Weird, I had written a whole comment here about how I understand folks could think I was potentially overthinking it, but everything in me - and a lifetime watching TV and movies and just having that feel we all have for how stories play out - was just screaming that this wasn't a theory, that that *was* Carl Austin but something was changed at the last minute.

Anyway, I had that comment on here, but it didn't seem to post, so this version isn't nearly as eloquent and amazing. Oh well. But John's comments here in this thread just make me feel even more that this notion is a solid one. :)

And considering this was that writer's last gig on the series, and he had potentially left due to friction with Harve Bennett - as Paul points out in the show - well, it just seems like a lot of stuff is there for us to look at and wonder: "Was the possible rewriting of this episode the straw that broke the camel's back?"
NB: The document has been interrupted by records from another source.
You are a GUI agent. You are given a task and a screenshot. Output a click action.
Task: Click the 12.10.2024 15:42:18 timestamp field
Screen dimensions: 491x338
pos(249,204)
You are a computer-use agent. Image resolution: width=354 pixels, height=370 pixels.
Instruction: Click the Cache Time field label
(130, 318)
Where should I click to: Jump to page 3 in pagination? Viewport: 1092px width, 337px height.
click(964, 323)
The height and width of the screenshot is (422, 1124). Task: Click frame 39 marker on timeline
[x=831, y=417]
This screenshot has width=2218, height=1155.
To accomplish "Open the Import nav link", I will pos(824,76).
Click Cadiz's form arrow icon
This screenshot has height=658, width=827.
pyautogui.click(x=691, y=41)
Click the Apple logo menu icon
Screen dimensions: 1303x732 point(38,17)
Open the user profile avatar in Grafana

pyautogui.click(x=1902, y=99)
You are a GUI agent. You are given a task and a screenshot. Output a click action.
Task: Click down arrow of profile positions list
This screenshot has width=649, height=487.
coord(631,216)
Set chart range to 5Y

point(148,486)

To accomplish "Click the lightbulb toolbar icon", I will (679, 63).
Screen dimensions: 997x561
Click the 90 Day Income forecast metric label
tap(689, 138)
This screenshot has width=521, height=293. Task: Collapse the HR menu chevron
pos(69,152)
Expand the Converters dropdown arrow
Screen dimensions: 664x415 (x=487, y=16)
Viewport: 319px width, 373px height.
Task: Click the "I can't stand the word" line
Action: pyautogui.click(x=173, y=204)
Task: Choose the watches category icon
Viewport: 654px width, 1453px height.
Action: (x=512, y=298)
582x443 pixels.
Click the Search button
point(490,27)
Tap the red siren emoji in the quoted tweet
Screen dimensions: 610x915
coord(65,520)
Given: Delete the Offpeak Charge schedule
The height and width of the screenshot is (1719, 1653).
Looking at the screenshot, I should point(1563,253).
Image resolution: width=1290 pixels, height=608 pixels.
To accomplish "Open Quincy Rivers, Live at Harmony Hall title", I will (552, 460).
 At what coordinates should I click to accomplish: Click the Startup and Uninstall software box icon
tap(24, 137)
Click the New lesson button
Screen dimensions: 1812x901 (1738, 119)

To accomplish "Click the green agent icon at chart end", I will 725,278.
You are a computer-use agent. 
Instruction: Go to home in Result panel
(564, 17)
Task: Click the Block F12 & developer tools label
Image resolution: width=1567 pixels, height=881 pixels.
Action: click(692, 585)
Bionically, of course, and in slow motion. :)

Pinkhamster's picture

clever!

"Anyway, I had that comment on here, but it didn't seem to post, so this version isn't nearly as eloquent and amazing."

The same thing that happened to this episode of "Six Million Dollar Man!"  Harve's Curse is afoot!

Thanks for addressing my comments with humor and intelligence, Arnold!

John S. Drew's picture

Harve's Curse!

LOL!  (And I don't do that very often, not online anyway.)

John
Creator, Producer, All Around God-Like Being
"What?  Too much?"

John S. Drew's picture

Hidden Story

I don't think Arnold's argument was that it was a secret story, but rather, as Paul went on to explain, we were led to believe that the father really was the pilot who bailed, but Harve Bennet, who had a habit of rewriting stories, much to the frustration of Elroy Schwartz, fixed the story so that Steve was spared that pain.

I didn't mention this at the time we recorded as I hadn't watched the DVD bonus features for the first season at that time.  There is a one hour interview with Harve Bennet shortly before he passed away.  From the way he speaks about the character of the Steve Austin and the actor Lee Majors, he is very enamored of the two.  It wouldn't surprise me that the original story was that Carl Austin was meant to be "The Coward" and Harve wasn't going to let someone from Steve's stock be seen as weak.

John
Creator, Producer, All Around God-Like Being
"What?  Too much?"

Pinkhamster's picture

I guess my main problem was

I guess my main problem was that it was just speculation without any way to verify the theory.  Arnold sounded too sure that he was right and that the fans had been robbed of the better version of the script based on what didn't sound like enough evidence that this alternate version actually existed.  But as someone who hasn't actually seen the episode, my perspective is pretty narrow.

Pinkhamster's picture

sounded like Arnold was overthinking it

His theory about Carl Austin sounded like the way he wished the plot of the episode had been rather than what the plot of the episode actually was.  If the show says that it was the co-pilot rather than his dad, that's who it was.  Doesn't make sense to me that the screenwriter would hide a secret opposite story (that it was really Steve's dad) within an action TV show plot of this era.